ОТРЫВОК:
▶

Над преступным сыном его [П.И.Пестелем] свершилась впоследствии сия праведная казнь, которую, может быть, он гораздо более его заслуживал.

Расставаясь с Сибирью, которую, если Бог милостив, никогда не увижу, позволю себе здесь некоторые размышления о ней. Она была завоевана, можно сказать, открыта в одно время почти с английскими колониями, нынешними северо-американскими Штатами. Британское правительство ничего не щадило, чтобы сделать для себя полезным приобретение первых владений своих за океаном; для заселения их употребляло самые бесчеловечные средства. Двухвековые усилия сего правительства мудрого, искусного, деятельного увенчались совершенным успехом. Много способствовали ему просвещение, расчетливый ум и предприимчивость частных лиц, богатевших на приобретенной ими земле. Чем же кончилось? Миллионы сынов Англии отреклись от нее, восстали на нее, победили, освободились и сделались первыми, почти единственными ее соперниками. Кто знает! То же самое когда-нибудь случится и с Вандименовою землей: у торгового народа нет других уз, кроме барышей.

Беспечная Россия всегда смотрела на Сибирь, как богатая барыня на дальнее поместье, случайно ей доставшееся, куда она никогда не заглядывала, управление коего совершенно вверено приказчикам, более или менее честным, более или менее искусным. Поместье всегда исправно платит оброк золотом, серебром, железом, мехами: ей только и надобно; о нравственном и политическом состоянии его она мало заботится. Крестьяне, ходя на промысел и подвигаясь все вперед, наткнулись на транзитную китайскую торговлю; тем лучше: и им прибыль и госпоже.

Как не признать, что во время дремоты нашей у изголовья самим Богом приставлен к нам ангел-хранитель? Зачем же нам слишком хлопотать? В свое время все полезное придет к нам само собою. Когда мы больно начнем мудрить, всегда наделаем глупостей; известно, что мы мастера все испортить. Все идет нам впрок, даже леность и невежество наших дворян. Что если б, от природы ко всему способные, они вздумали почти задаром покупать в Сибири большие пространства девственной земли и переводить на них крестьян (что никогда запрещено не было)? Какими бы владетельными князьями могли они сделаться! Но, к счастию, им это не приходило в голову; им приятнее было вести праздную жизнь в деревнях или в столицах, щеголять европейскою болтовней. Итак, в Сибири Нет ни одного помещика: все казенное, все Божье да государево. Чиновники все присылаются из России; пробыв несколько лет, когда они волею или неволею оставляют службу, то опять в нее же возвращаются. Духовенство везде у нас бедно; миллионщики-купцы также не владеют землею, имеют только дома и капиталы и торг ведут по большей части через Россию. Одним словом, Сибирь, как медведь, сидит у нее на привязи.

◀

ИСХОДНЫЕ ДАННЫЕ:
▶

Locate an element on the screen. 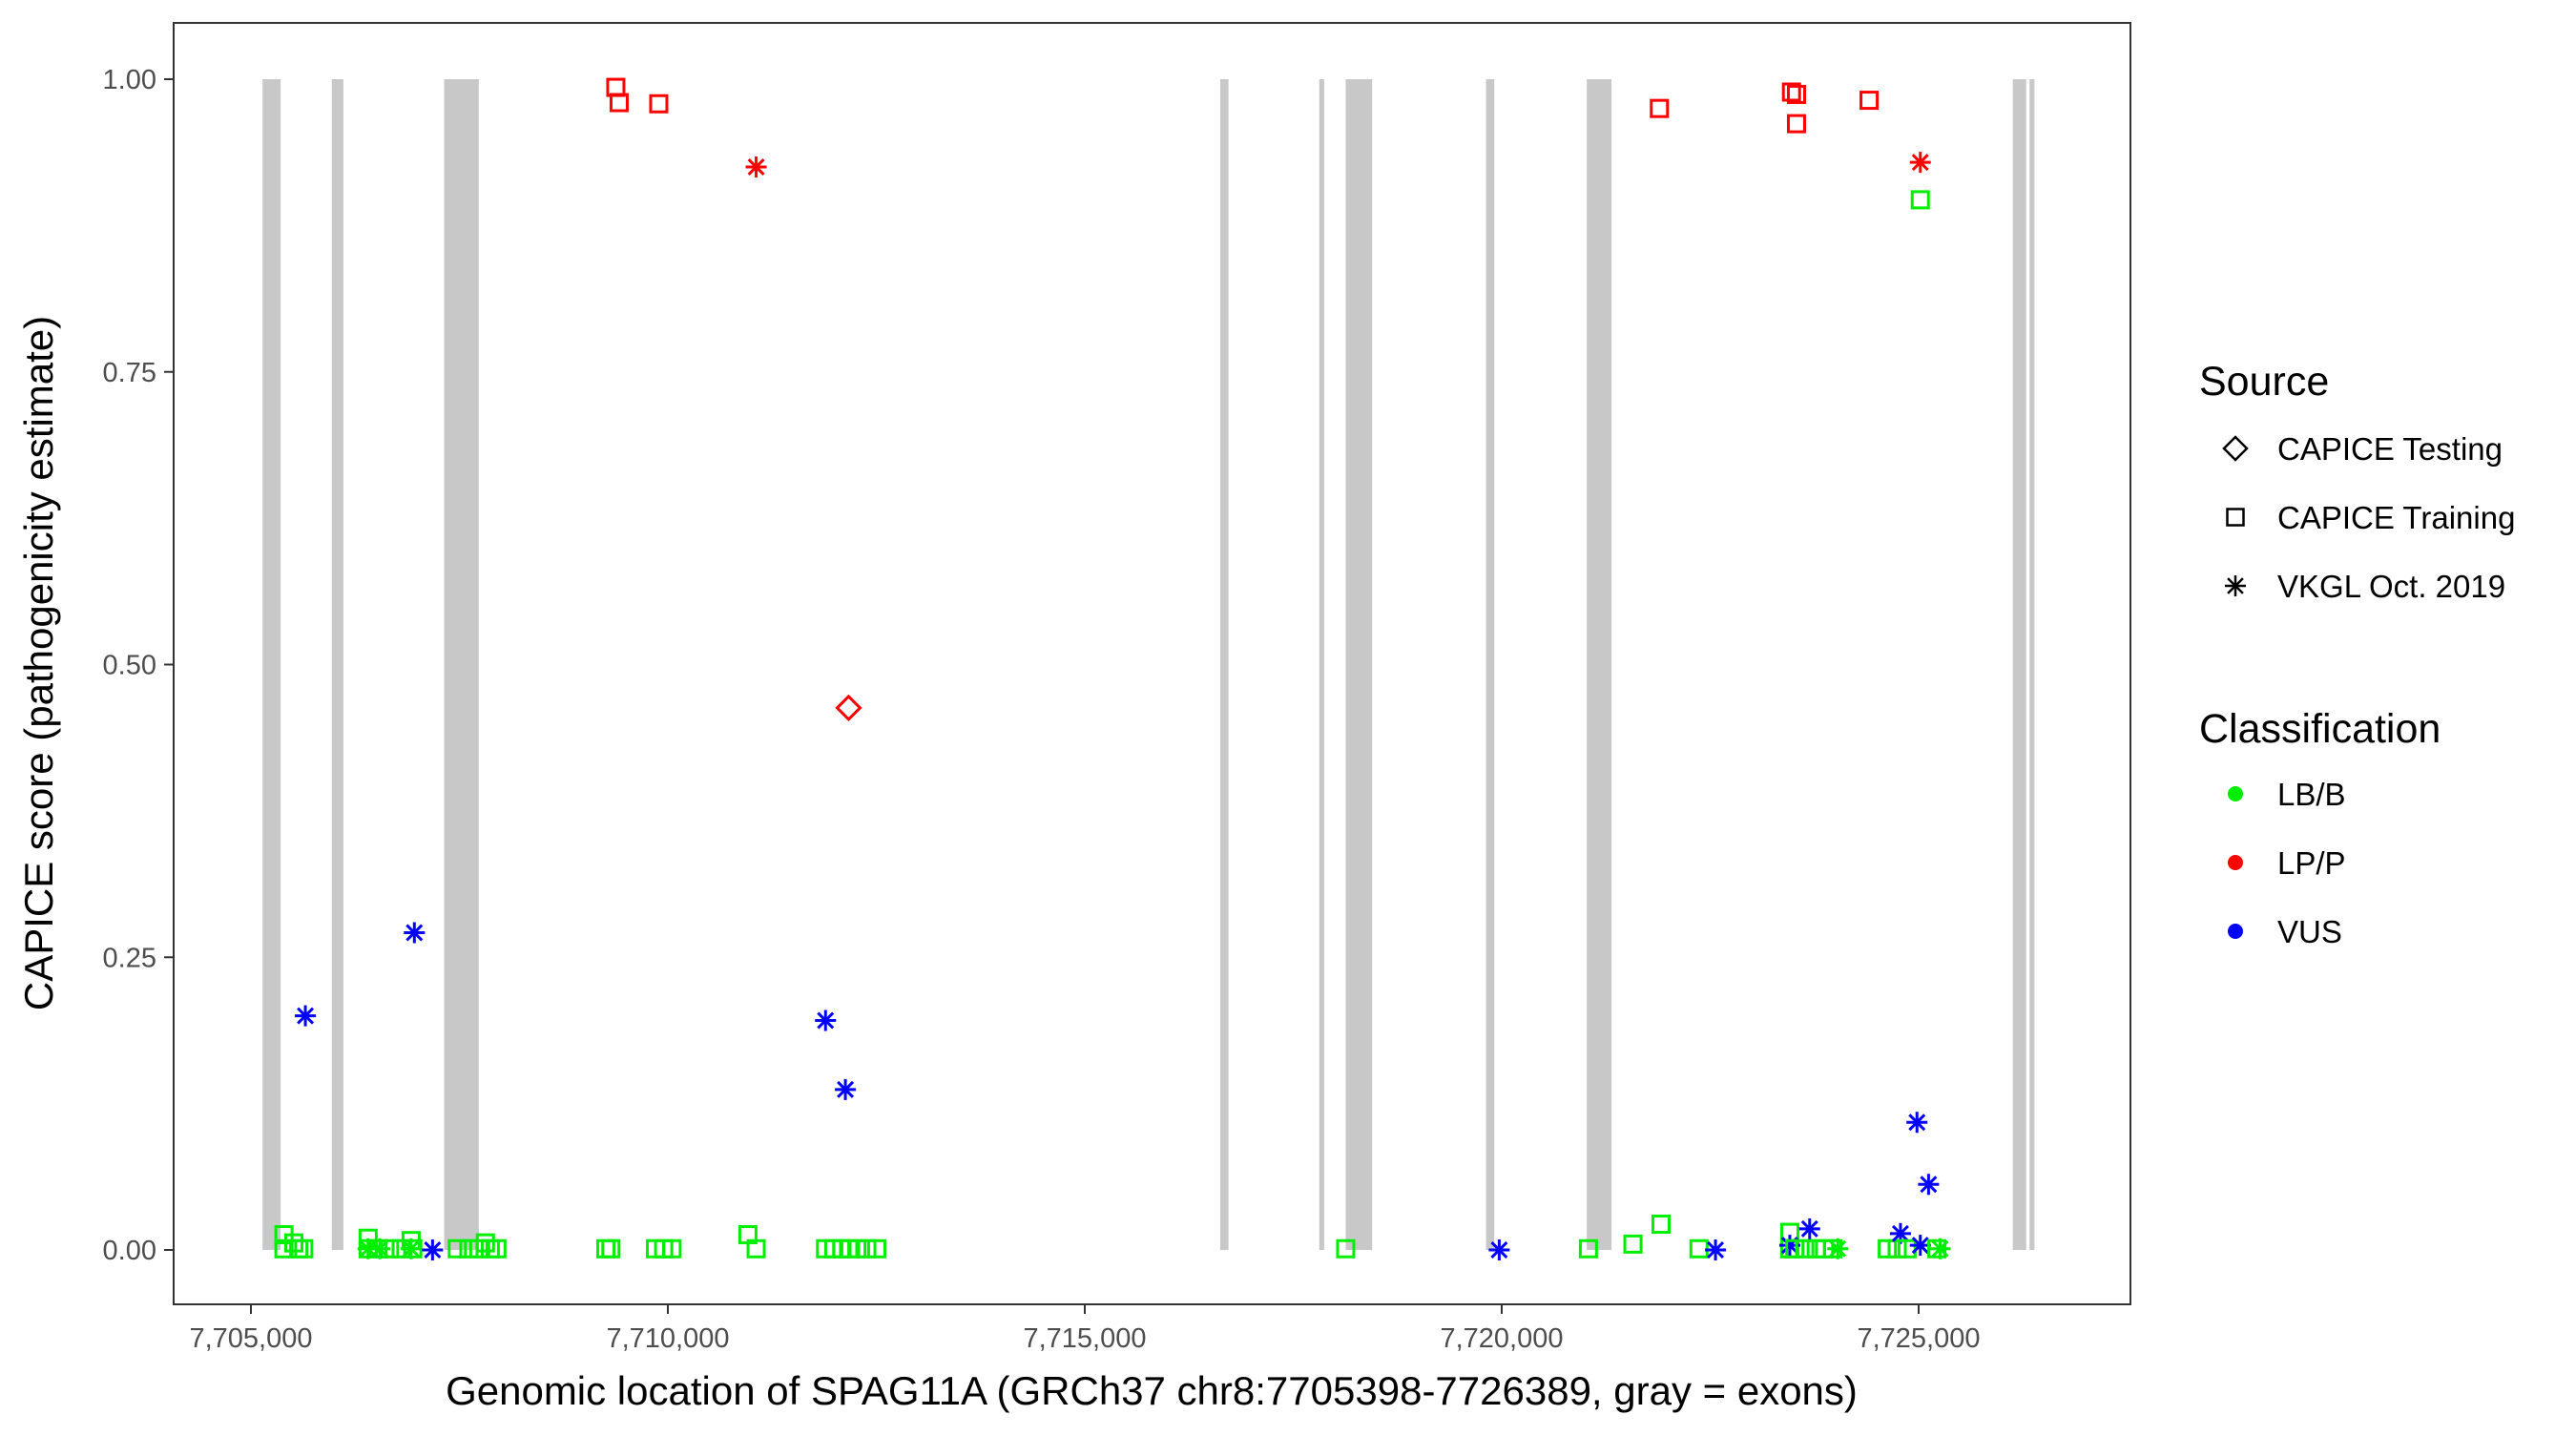 This screenshot has width=2576, height=1436. legend-item-label: VUS is located at coordinates (2309, 932).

◀

Повторите дословно ту часть отрывка о Сибири, что открывается словами «Беспечная Россия всегда» и завершается словами «прибыль и госпоже.». Строки никак не связаны с отрывком о Сибири.

Беспечная Россия всегда смотрела на Сибирь, как богатая барыня на дальнее поместье, случайно ей доставшееся, куда она никогда не заглядывала, управление коего совершенно вверено приказчикам, более или менее честным, более или менее искусным. Поместье всегда исправно платит оброк золотом, серебром, железом, мехами: ей только и надобно; о нравственном и политическом состоянии его она мало заботится. Крестьяне, ходя на промысел и подвигаясь все вперед, наткнулись на транзитную китайскую торговлю; тем лучше: и им прибыль и госпоже.